-- SUPPLIED MATERIAL follows --

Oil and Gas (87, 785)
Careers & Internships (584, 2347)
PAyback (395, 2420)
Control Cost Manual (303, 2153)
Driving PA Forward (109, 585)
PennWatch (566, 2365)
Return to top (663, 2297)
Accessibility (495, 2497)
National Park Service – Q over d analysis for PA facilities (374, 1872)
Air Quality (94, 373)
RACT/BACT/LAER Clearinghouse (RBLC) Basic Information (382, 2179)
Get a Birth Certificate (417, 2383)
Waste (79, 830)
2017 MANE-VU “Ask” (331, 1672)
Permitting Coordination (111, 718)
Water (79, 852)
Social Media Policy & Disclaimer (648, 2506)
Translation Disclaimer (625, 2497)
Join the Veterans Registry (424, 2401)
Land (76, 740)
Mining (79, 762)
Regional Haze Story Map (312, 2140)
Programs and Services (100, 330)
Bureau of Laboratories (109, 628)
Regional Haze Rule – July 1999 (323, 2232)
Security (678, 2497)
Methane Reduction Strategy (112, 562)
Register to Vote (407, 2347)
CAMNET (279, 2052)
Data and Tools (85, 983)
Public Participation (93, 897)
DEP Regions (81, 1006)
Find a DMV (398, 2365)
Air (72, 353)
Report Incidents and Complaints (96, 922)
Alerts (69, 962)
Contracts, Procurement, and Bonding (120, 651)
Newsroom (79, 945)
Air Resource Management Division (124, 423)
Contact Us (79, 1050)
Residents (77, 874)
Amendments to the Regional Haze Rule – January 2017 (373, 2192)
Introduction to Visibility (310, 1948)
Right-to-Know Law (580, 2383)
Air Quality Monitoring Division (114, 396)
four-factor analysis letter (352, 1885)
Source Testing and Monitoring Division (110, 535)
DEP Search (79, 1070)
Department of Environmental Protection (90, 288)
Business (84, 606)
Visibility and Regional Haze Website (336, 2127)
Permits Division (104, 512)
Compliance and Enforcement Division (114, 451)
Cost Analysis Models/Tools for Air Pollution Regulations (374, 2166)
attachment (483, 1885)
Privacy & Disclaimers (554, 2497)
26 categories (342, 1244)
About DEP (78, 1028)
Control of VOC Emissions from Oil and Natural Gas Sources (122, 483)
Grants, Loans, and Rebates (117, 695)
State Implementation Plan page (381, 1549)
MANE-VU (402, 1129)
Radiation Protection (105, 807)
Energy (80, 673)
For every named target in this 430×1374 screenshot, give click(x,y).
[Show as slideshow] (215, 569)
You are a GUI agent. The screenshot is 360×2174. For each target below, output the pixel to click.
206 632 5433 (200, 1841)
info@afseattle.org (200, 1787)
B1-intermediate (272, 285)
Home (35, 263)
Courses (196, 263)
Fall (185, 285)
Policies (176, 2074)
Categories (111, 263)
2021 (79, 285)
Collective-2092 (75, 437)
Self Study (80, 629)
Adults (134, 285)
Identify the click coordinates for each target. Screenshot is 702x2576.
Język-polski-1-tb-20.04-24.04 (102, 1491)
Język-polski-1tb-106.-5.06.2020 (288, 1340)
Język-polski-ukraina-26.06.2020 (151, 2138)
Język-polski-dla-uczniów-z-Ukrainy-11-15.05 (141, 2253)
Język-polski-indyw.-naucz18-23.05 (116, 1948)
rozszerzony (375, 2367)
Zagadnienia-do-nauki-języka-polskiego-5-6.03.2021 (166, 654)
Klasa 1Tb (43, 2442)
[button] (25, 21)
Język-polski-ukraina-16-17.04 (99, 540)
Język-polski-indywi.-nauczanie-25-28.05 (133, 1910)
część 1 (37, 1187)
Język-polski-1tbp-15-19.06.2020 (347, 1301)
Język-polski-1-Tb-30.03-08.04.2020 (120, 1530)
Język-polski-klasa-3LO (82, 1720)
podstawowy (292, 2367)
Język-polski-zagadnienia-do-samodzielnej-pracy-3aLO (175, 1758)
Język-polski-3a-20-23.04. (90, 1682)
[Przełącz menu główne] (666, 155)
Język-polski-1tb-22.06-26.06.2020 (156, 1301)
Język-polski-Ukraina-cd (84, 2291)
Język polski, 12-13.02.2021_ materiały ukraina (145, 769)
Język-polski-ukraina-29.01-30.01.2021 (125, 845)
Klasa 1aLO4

-- SUPPLIED MATERIAL concluded --

• [WORK TASK]:
Using the data above, repeat exactly the lines that begin at the line with "For every named" and end at the line with "Zagadnienia-do-nauki-języka-polskiego-5-6.03.2021 (166, 654)", both ends included.

• [THE COMPLETED TASK]:
For every named target in this 430×1374 screenshot, give click(x,y).
[Show as slideshow] (215, 569)
You are a GUI agent. The screenshot is 360×2174. For each target below, output the pixel to click.
206 632 5433 (200, 1841)
info@afseattle.org (200, 1787)
B1-intermediate (272, 285)
Home (35, 263)
Courses (196, 263)
Fall (185, 285)
Policies (176, 2074)
Categories (111, 263)
2021 (79, 285)
Collective-2092 (75, 437)
Self Study (80, 629)
Adults (134, 285)
Identify the click coordinates for each target. Screenshot is 702x2576.
Język-polski-1-tb-20.04-24.04 (102, 1491)
Język-polski-1tb-106.-5.06.2020 (288, 1340)
Język-polski-ukraina-26.06.2020 (151, 2138)
Język-polski-dla-uczniów-z-Ukrainy-11-15.05 (141, 2253)
Język-polski-indyw.-naucz18-23.05 (116, 1948)
rozszerzony (375, 2367)
Zagadnienia-do-nauki-języka-polskiego-5-6.03.2021 (166, 654)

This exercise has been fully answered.